作業指示 –
以下の項目から、「size」という語を含む行をすべて抜き出しなさい。

元の項目 –

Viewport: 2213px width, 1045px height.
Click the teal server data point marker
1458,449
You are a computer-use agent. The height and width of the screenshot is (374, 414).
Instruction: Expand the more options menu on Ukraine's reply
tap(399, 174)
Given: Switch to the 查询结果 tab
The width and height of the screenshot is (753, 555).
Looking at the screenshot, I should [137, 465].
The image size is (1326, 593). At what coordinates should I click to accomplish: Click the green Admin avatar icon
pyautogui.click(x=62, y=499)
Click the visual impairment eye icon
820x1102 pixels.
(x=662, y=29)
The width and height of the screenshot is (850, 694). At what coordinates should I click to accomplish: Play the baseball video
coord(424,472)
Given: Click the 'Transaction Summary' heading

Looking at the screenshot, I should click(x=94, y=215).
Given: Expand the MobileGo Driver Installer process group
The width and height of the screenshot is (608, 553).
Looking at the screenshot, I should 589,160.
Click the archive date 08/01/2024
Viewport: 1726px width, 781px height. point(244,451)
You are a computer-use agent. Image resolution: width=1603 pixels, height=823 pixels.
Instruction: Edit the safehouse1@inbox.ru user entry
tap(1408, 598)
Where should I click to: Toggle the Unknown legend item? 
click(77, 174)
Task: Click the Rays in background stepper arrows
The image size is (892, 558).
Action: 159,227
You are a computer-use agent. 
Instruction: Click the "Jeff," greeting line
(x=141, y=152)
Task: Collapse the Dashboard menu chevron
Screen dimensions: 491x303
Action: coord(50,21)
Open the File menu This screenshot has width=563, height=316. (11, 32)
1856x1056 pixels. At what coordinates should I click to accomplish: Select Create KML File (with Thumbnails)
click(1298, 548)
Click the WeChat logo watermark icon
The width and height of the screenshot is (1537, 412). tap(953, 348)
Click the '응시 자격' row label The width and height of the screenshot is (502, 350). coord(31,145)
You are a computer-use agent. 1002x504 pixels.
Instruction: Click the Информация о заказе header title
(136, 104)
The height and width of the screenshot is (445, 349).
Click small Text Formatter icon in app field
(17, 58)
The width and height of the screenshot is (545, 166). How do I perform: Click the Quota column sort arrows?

出力結果 –
The image size is (1326, 593). At what coordinates should I click to accomplish: Click the green Admin avatar icon
The image size is (892, 558).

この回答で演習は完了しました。